It used to happen to me all the time at work. Running late for a meeting and it’s only one flight up, so I dash up the stairs. I then arrive at the meeting huffing and puffing like I’d just run a mile. It was ONE LITTLE FLIGHT OF STAIRS!
In my late 20s, I was not in particularly good shape. I was fairly thin, but no regular exercise routine, so I blamed it on that. In fact, “winded by one flight of stairs” is an oft-used expression for indicating someone is out of shape.
But then I became a runner. At first, I could barely manage a quarter mile without stopping, but I worked hard at getting in shape. I worked up to several miles within a few months. A couple years later, I managed a half-marathon in 1h 55m. I’ve been a runner for almost ten years now and my typical run is 7-10 miles.
And I still get winded by one flight of stairs. What is going on???
It took a bit of research to figure this out. While it’s true that this wouldn’t happen if I were warmed up and exercising, there’s something else at play here as well.
The reason we all get winded by running up one flight of stairs is because we stop breathing when we do it. Humans and many of our close relative species have a tendency to stop or slow our breathing when we concentrate on a specific task for a short period of time. When you are dashing off to that meeting at work, you approach the stairs and aim to dart up them quickly. This boots up the “concentration on small task” program and your brain actually slows down your breathing. You may even hold your breath up the whole flight.

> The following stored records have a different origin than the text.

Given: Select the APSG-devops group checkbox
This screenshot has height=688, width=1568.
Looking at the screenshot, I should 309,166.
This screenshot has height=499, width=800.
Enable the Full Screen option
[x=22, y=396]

The result of this, of course, is that we combine a small burst of oxygen consumption by our muscles with a small burst of oxygen deprivation by our reduced respiration at the very same time. Together, these two forces make our blood oxygen level plummet suddenly and our brain takes notice, signaling rapid breaths to compensate. (It’s actually a spike in carbon dioxide in our blood that is the actual trigger, but oxygen and carbon dioxide concentrations in our blood are inversely related in all normal circumstances.) We stop breathing exactly when we need to be breathing more. This catches up with us after we scale the flight of stairs and we’re left winded.
But why do we stop breathing right when we should be breathing more? It seems that this reflex evolved to help keep our bodies still when we are focused on a physical task that requires concentration and precision. Imagine threading a needle, making a surgical incision, aiming a rifle, or throwing a dart. The key to being precise with these coordinated physical tasks is quiet concentration. By slowing or stopping our breathing, we reduce the background movements of our bodies and, hopefully, achieve better accuracy in the execution of our carefully planned actions. That’s the idea anyway.

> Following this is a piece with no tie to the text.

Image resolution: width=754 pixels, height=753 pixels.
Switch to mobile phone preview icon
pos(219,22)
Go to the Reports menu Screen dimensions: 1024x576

Some people even report apnea (temporary suspension of breathing) when they are typing, chopping vegetables, looking for something in a drawer or refrigerator, drawing or painting, or any other task that requires momentary concentration.
One can imagine how useful this feature is in our animal cousins, who must make their living in the wild, as well as our ancestors in the African Savannah. From time to time, this trick likely made the difference between eating and not, and that’s a clear evolutionary value and a clear selective pressure.
Try this. Next time you are dashing to a meeting at work, concentrate on your breathing and deliberately take some deep breaths as you approach the stairs, and continue to breath as you scale them.
I suspect you’ll notice a big difference. I did. If you do this every time, it will become a habit and, problem solved – you’ll never arrive at a meeting huffing and puffing again!